### Data provided
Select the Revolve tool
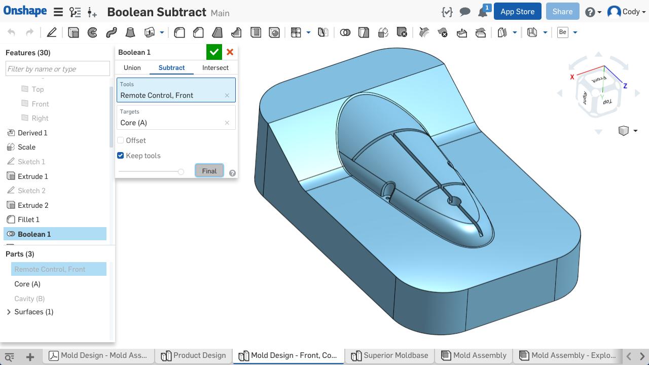This screenshot has height=365, width=649. pos(92,32)
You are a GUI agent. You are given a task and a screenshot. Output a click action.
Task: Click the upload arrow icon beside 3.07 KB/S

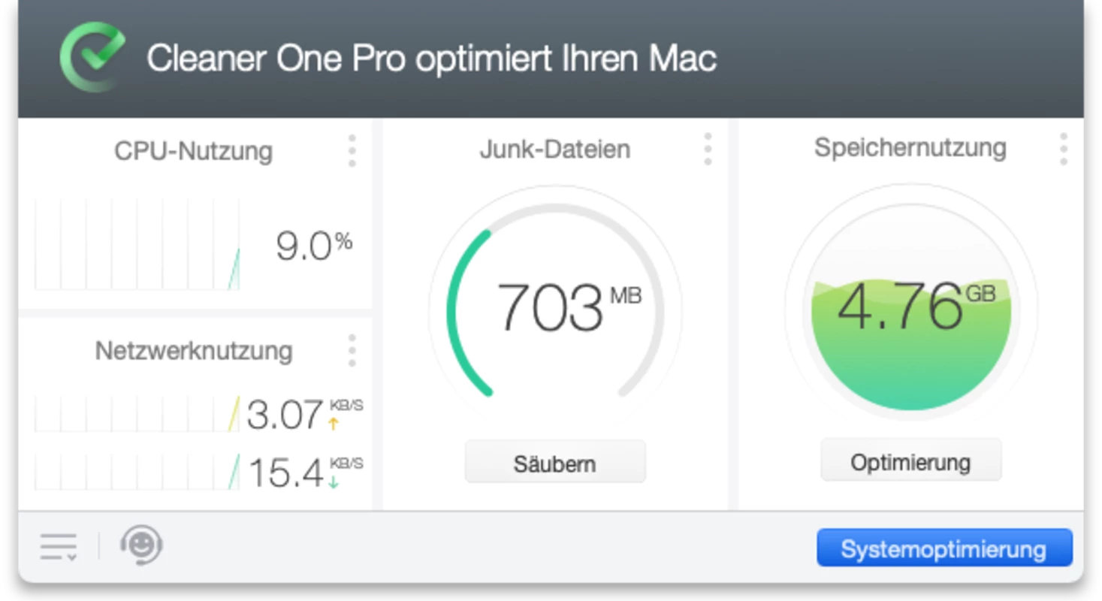(334, 424)
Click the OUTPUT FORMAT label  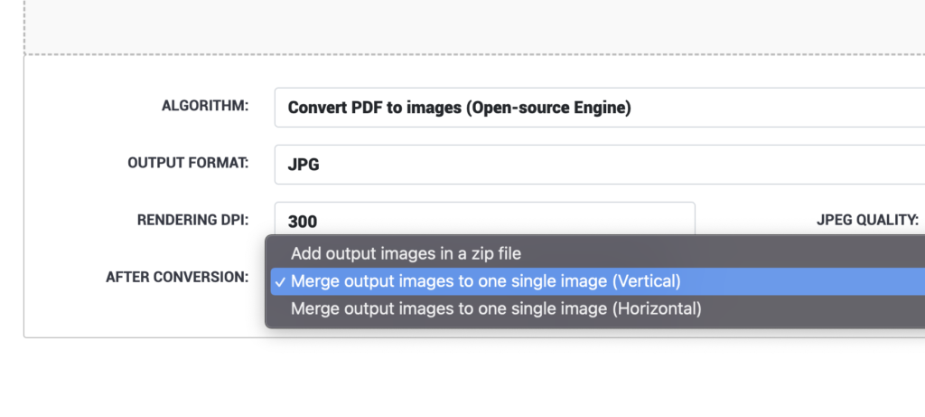[x=188, y=163]
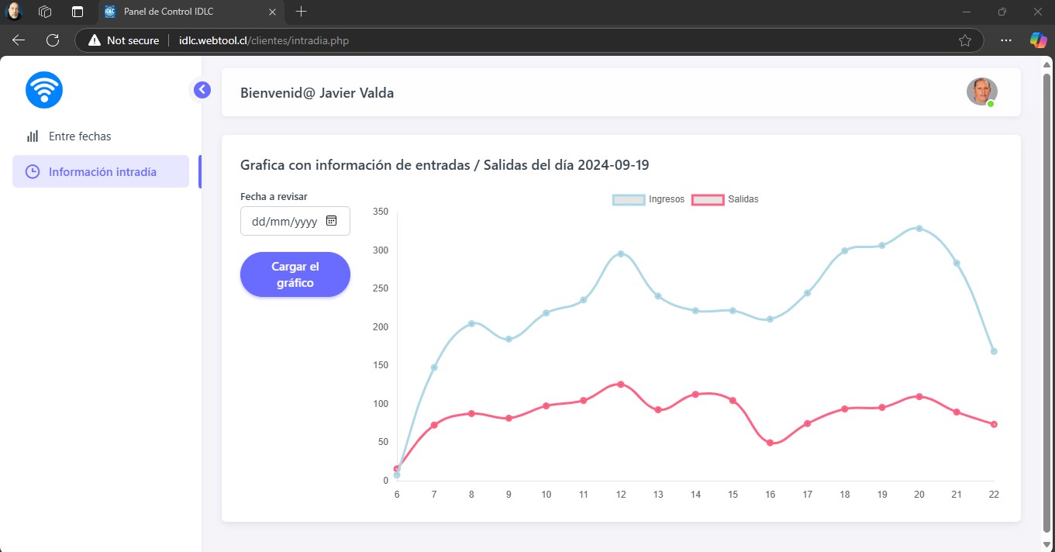Image resolution: width=1055 pixels, height=552 pixels.
Task: Open browser Settings and more menu
Action: pyautogui.click(x=1006, y=40)
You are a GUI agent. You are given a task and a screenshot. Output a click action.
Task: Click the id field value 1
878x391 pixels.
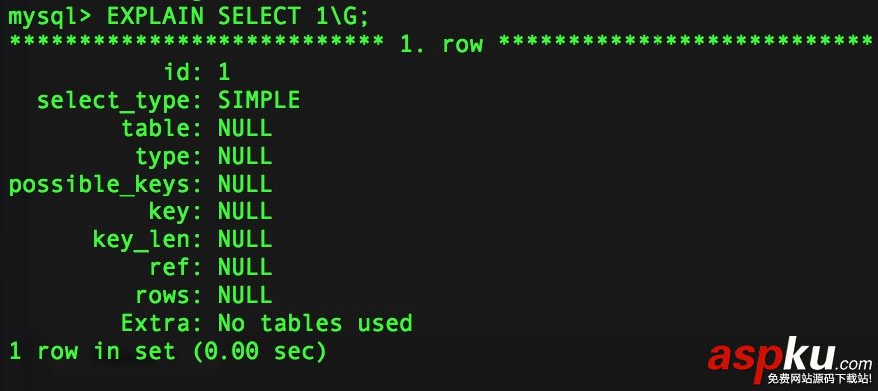(x=224, y=72)
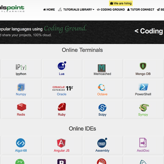Open the Memcached terminal icon
Screen dimensions: 164x164
click(102, 68)
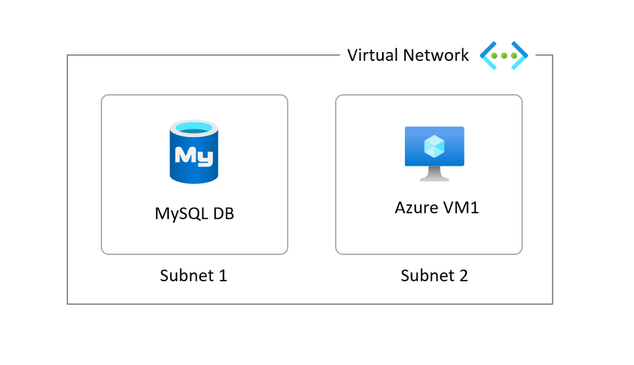Select the "Virtual Network" text label
The width and height of the screenshot is (634, 365).
[408, 55]
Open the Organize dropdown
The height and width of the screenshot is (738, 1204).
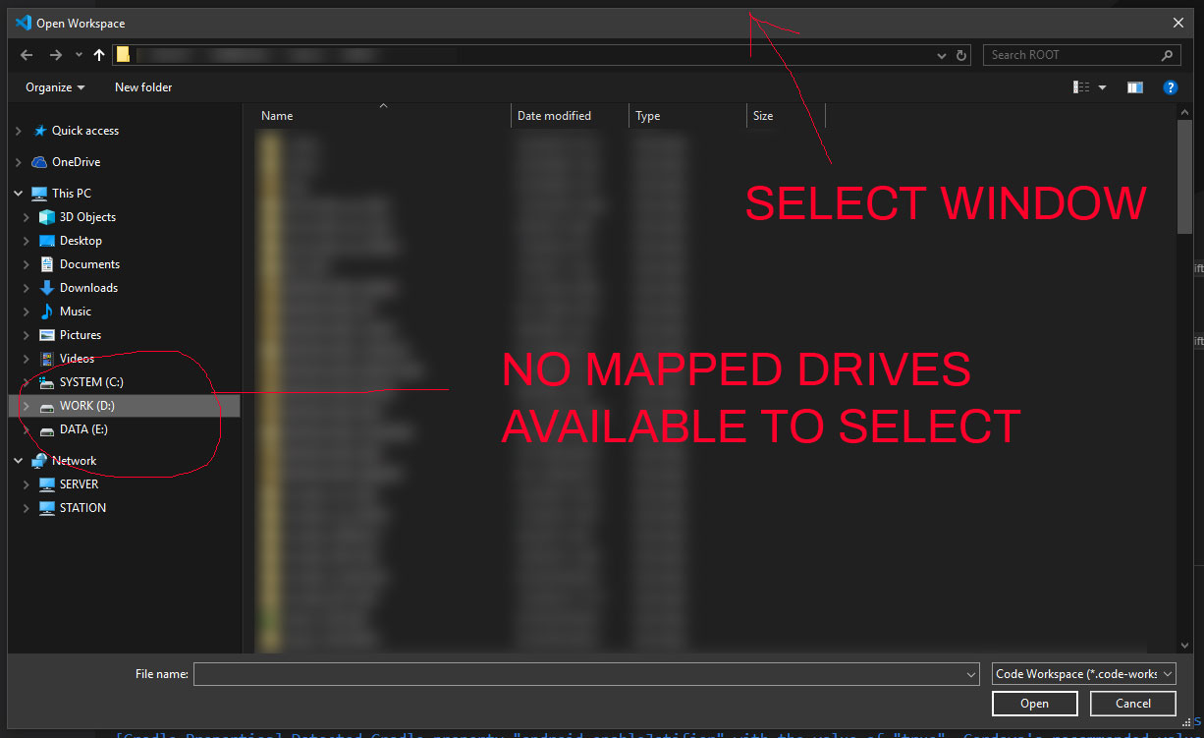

### Stated task
Starting at the line with "Open the Organize dropdown" and continuing through the end of the material, rewrite the lines with "Organize" replaced by "Sort" and nothing else altered. Leave the pictures out.

### Solution below
Open the Sort dropdown
The height and width of the screenshot is (738, 1204).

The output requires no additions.